我国学者将再障分为两型:
一、急性型
多数起病急遽,症状轻重,早期突出的症状是感染和出血。高热、畏寒、出汗、口腔或咽部溃疡、皮肤感染、肺炎均较多见,重者可因败血症而死亡,皮肤瘀点、瘀斑、鼻衄、齿龈出血、消化道出血、女性月经过多等出血症状较多见。眼底可出现小出血点、出血斑或火焰状出血。颅内出血亦不少见,可致死亡。总之出血部位既多,程度上亦较严重。贫血在病之早期较轻,但进行较速,可有轻度浮肿。肝脾不肿大,这类病例病情险恶、病程短促,一般常用治疗方法的效果不佳。患者大多于起病后几月至一年内死亡。
二、慢性型
大多起病徐缓,主要的表现常常是倦怠无力、劳累后气促、心悸、头晕、面色苍白。如有出血亦较轻微,内脏出血较少见。感染、发热一般较轻微,出现较晚,治疗后较易控制。肝、脾淋巴结均不肿大,但晚期病例偶有脾脏轻度肿大,病程较长,患者可以生存多年,病情逐渐好转甚至接近痊愈。部分患者转变为急性型。
实验室检查
一、血象
全血细胞减少为最主要的特点,但红细胞、粒细胞和血小板的减少程度不等。且不一定同时出现,贫血属正细胞正色性,网织红细胞百分数大多低于正常,慢性病例有时可以轻度增高,但计算其绝对数则明显减低(正常为25-100×109/l .2.5~1010万/ul)。白细胞计数大多减少,中性粒细胞减少,其颗粒可以减少但其碱性磷酸酶的阳性率和积分均增高。淋巴细胞的百分数增高,但绝对数在重病例也是减少的,单核细胞也减少。血小板计数减少,故有出血时间延长、血块退缩不良,束臂试验阳性。
二、骨髓象
急性病例的骨髓穿刺物中骨髓小粒很少,脂肪滴显然增多,镜下,骨髓增生减低或重度减低,有核细胞显著减少,主要是粒及红系细胞减少,巨核细胞减少或消失。淋巴细胞比例增多,非造血细胞如浆细胞、组织细胞和组织嗜硷细胞增多。

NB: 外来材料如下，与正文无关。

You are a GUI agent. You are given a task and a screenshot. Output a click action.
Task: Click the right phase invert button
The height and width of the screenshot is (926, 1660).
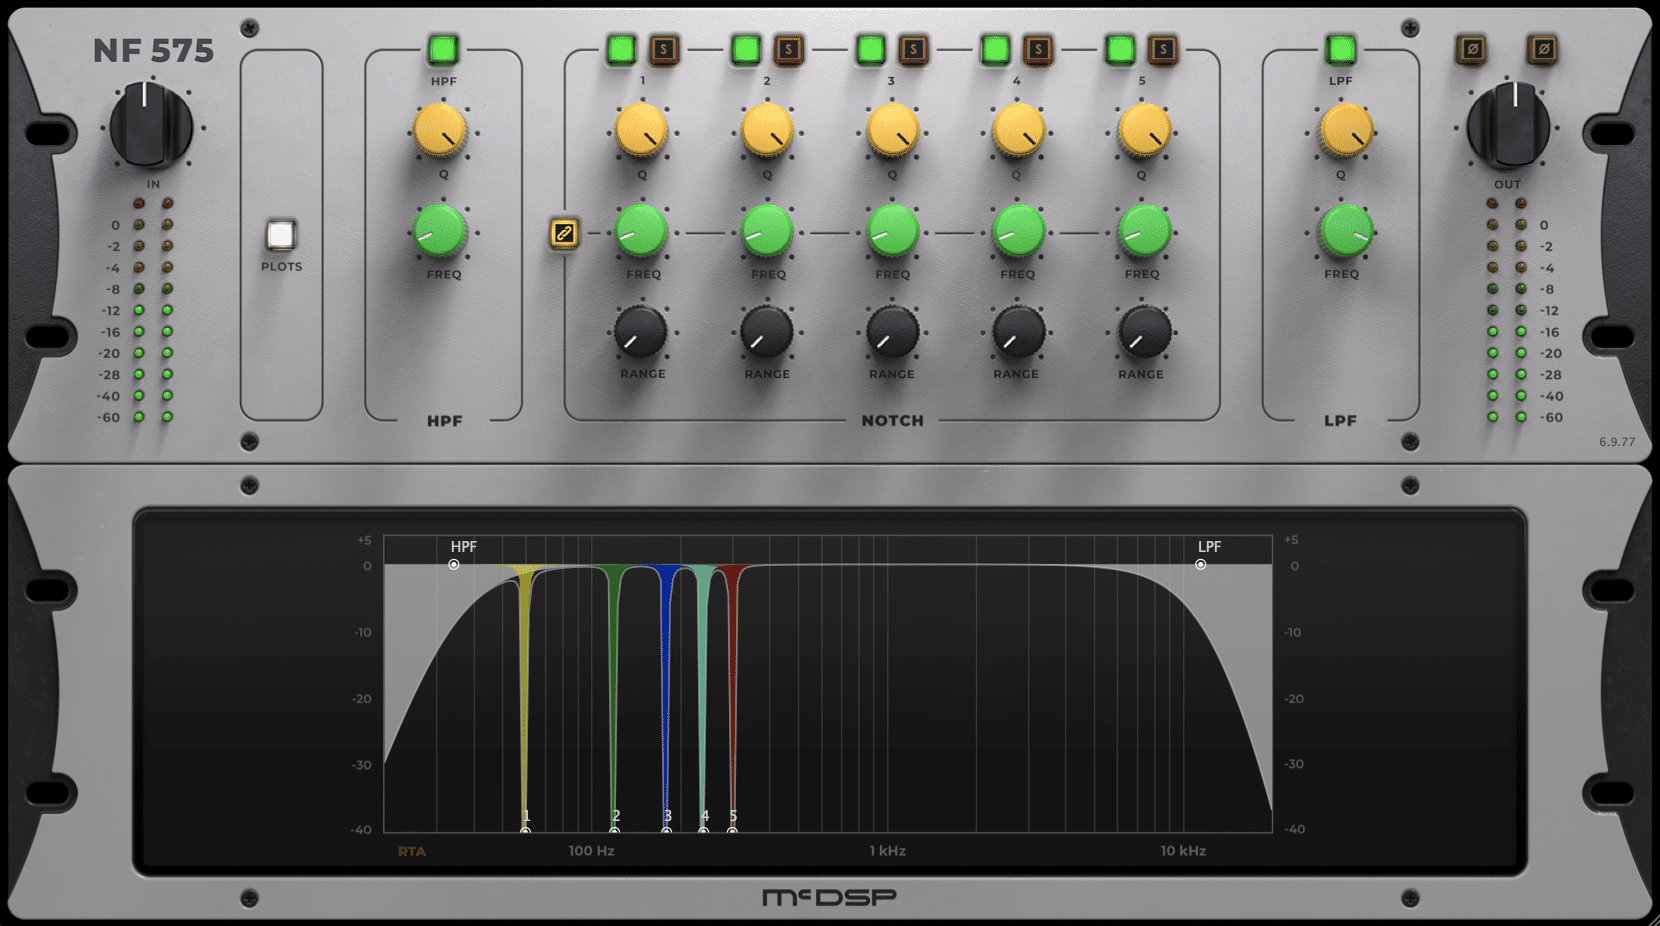[1543, 49]
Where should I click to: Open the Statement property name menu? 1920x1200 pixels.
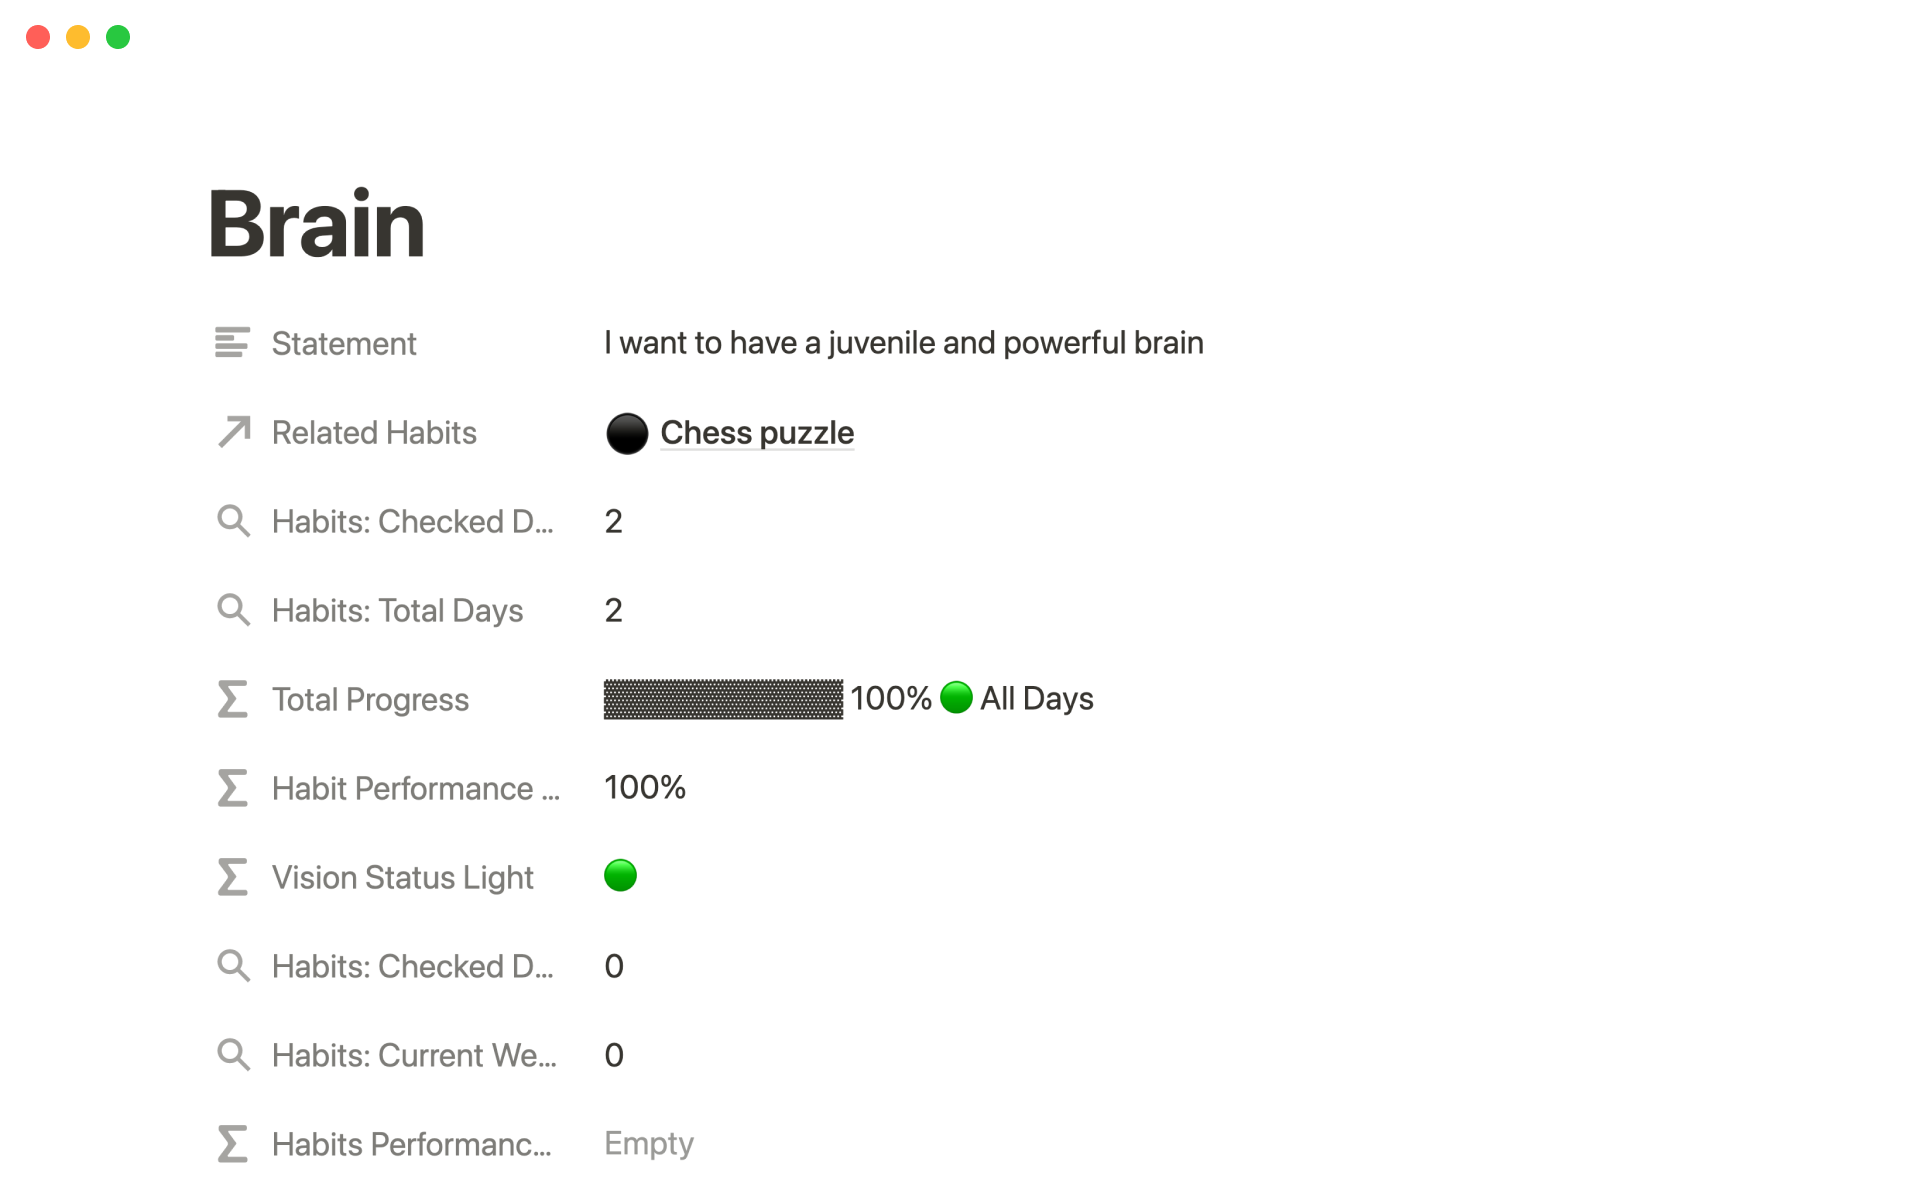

在慢性病例如抽取到灶性增生部位的骨髓,可呈骨髓增生活跃,红系和粒系细胞减少不一定很明显,甚至可以增多,但巨核细胞仍减少,一般慢性病例应该多部位骨髓穿刺,同时作骨髓活检。
三、骨髓活检
骨髓活检病理切片上造血组织显著减少,代替以脂肪组织,其间有淋巴细胞、浆细胞和组织细胞分布在疏松的间质中。
诊断
本病诊断主要根据临床上有进行性贫血,出血及易感染之表现;全血细胞减少,网织红细胞减少,并能除外引起上述血液或骨髓改变的其他疾病。诊断明确后注意寻找可能的发病因素。

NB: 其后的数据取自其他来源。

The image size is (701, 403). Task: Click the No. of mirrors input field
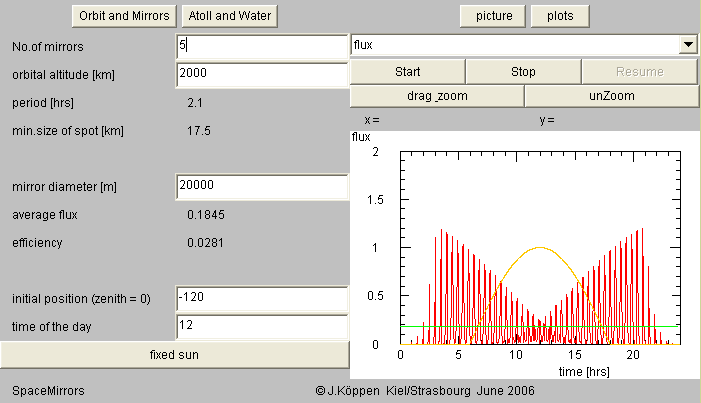[260, 46]
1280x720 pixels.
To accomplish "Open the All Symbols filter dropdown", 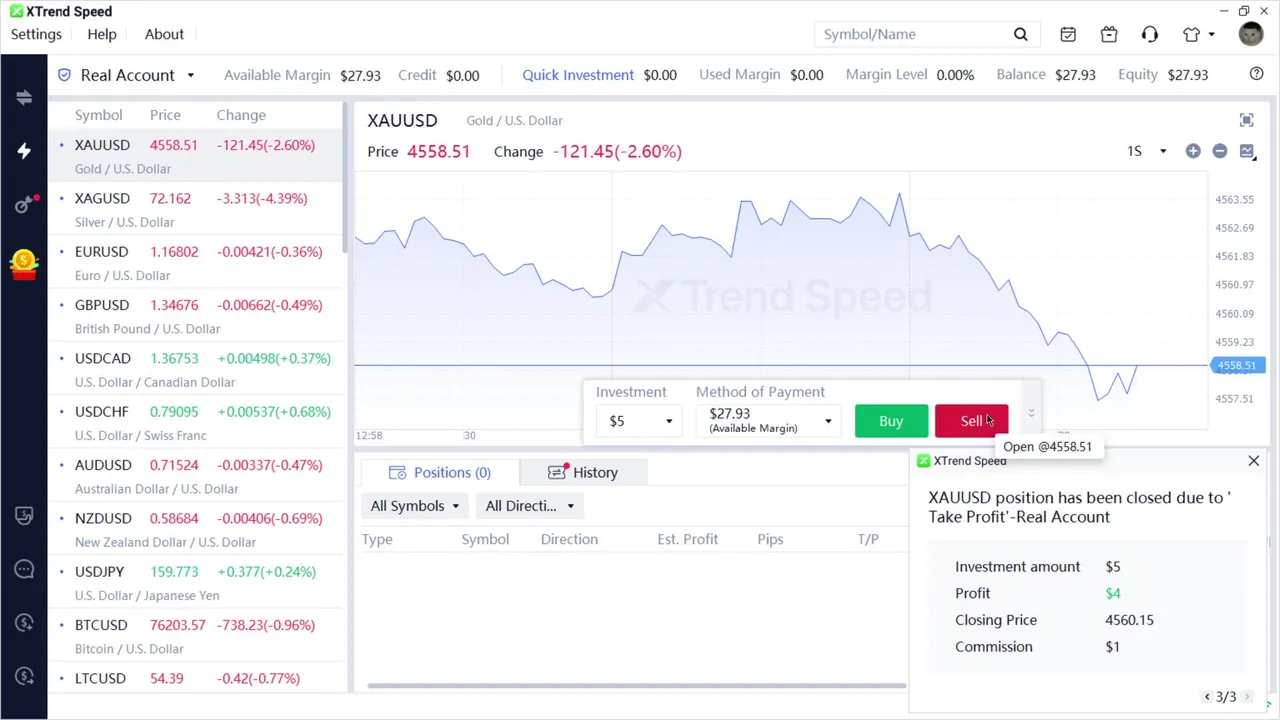I will tap(415, 506).
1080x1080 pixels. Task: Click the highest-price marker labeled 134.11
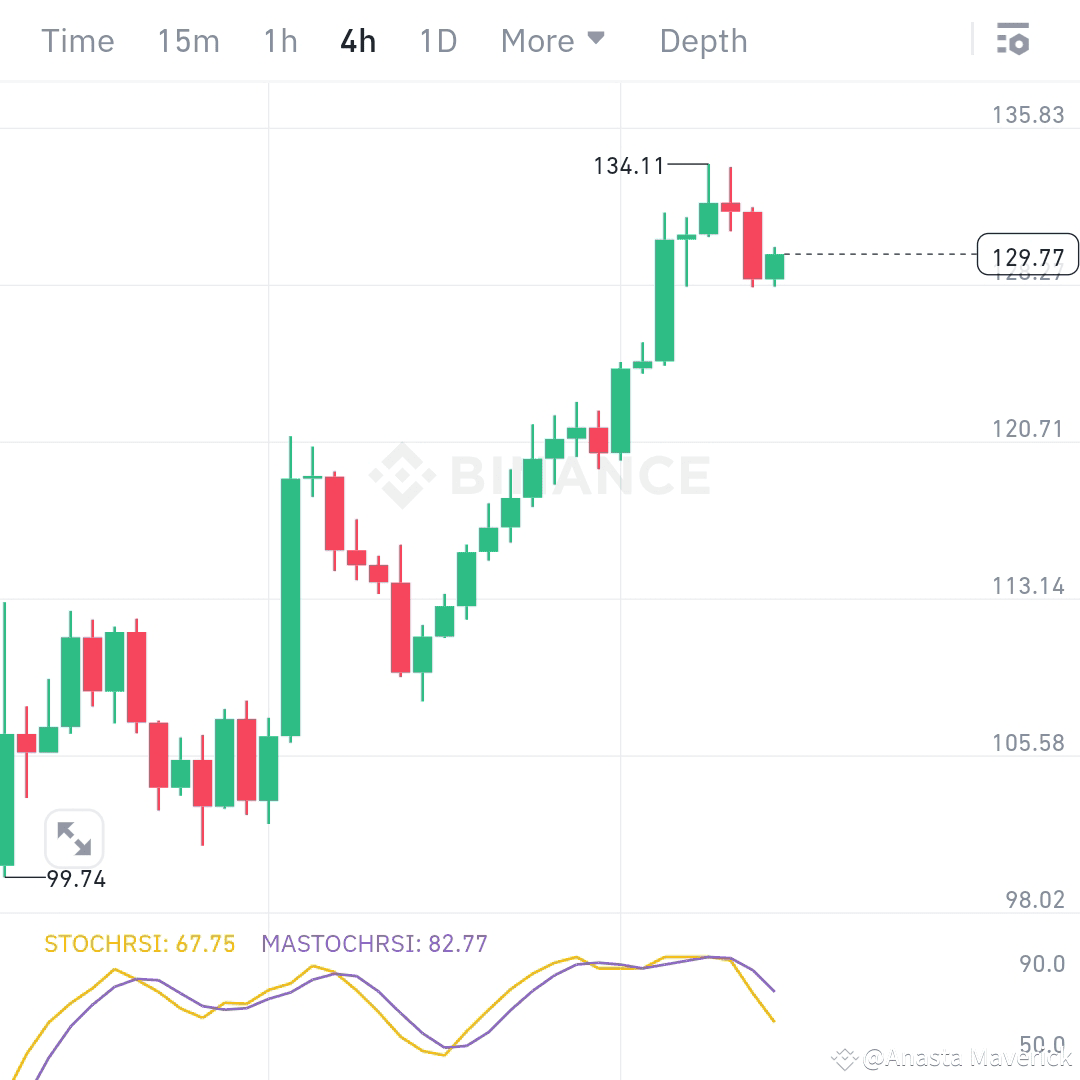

1987年6月中华血液学会第四届再生障碍性贫血学术会议修订的再生障碍性贫血的诊断标准。
一、全血细胞减少,网织红细胞绝对值减少。
二、一般无脾肿大。
三、骨髓检查显示至少一部分增生减低或重度减低(如增生活跃,须有巨核细胞减少,骨髓小粒成分中应见非造血细胞增多,有条件者应作骨髓活检)。

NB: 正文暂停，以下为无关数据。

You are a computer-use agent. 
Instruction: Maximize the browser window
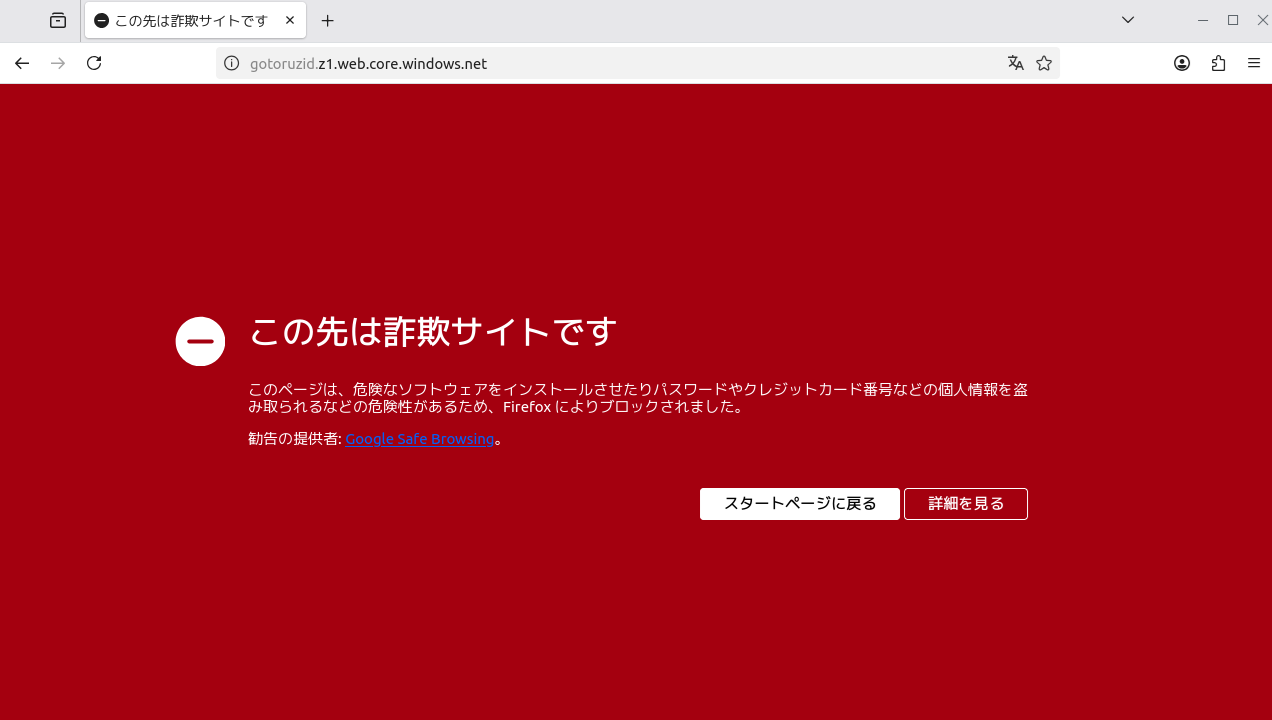[1233, 20]
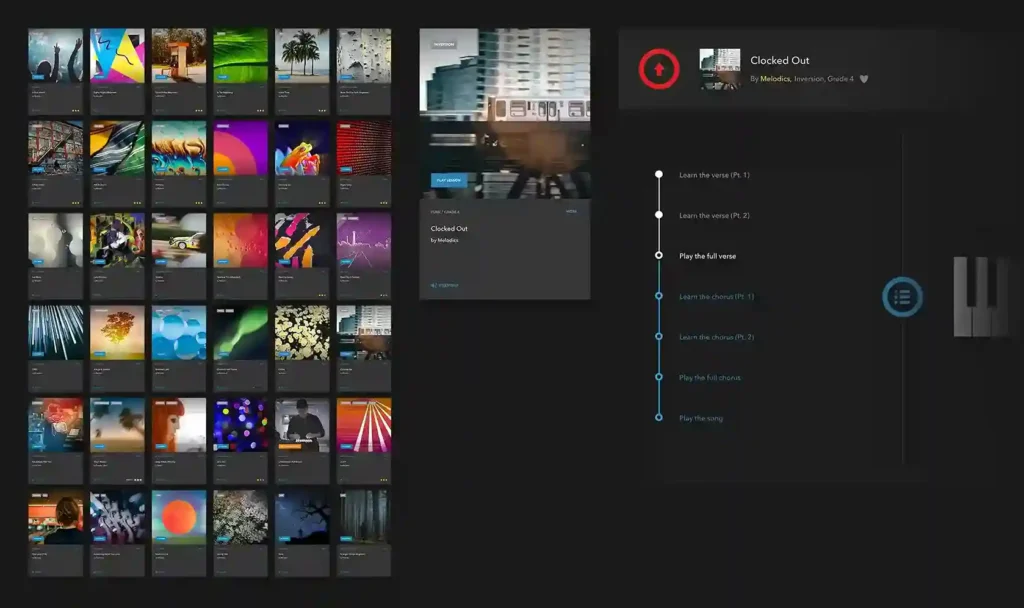Viewport: 1024px width, 608px height.
Task: Click More on the Clocked Out card
Action: tap(571, 212)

四、能除外其它引起全血细胞减少的疾病,如阵发性睡眠性红血蛋白尿,骨髓增生异常综合征中的难治性贫血,急性造血功能停滞,骨髓纤维化,急性白血病,恶性组织细胞病等。
五、一般抗贫血药物治疗无效。
急性再生障碍性贫血(Acute Aplastic Anemia AAA)亦称重型再生障碍性贫血—Ⅰ型(Severe Aplastic Anemia-Ⅰ,SAA-Ⅰ)诊断标准。
一、临床
发病急,贫血呈进行性加剧,常伴严重感染,内脏出血。
二、血象
除血红蛋白下降速度快外,须具备以下三项之二项,①网织红细胞<1%,绝对值<0.015×1012/L(<1.5万/ul);②白细胞明显减少,中性粒细胞绝对值<0.5×109/L(<500/ul);③血小板<20×109/L(<1-2万/ul)。
三、骨髓象
①多部位增生减低,三系造血细胞明显减少,非造血细胞增多,如增生活跃须有淋巴细胞增多;②骨髓小粒非造血细胞及脂肪细胞增多。
慢性再生障碍性贫血(Chronic Aplastic Anemia CAA)诊断标准。
一、临床
发病慢,贫血,感染、出血较轻。
二、血象
血红蛋白下降速度较慢,网织红细胞、白细胞、中性粒细胞及血小板值较急性再生障碍性贫血为高。
三、骨髓象
①三系或两系减少,至少一个部位增生不良,如增生良好,红系中常有晚幼红(炭核)比例增多、巨核细胞减少;②骨髓小粒脂肪细胞及非造血细胞增加。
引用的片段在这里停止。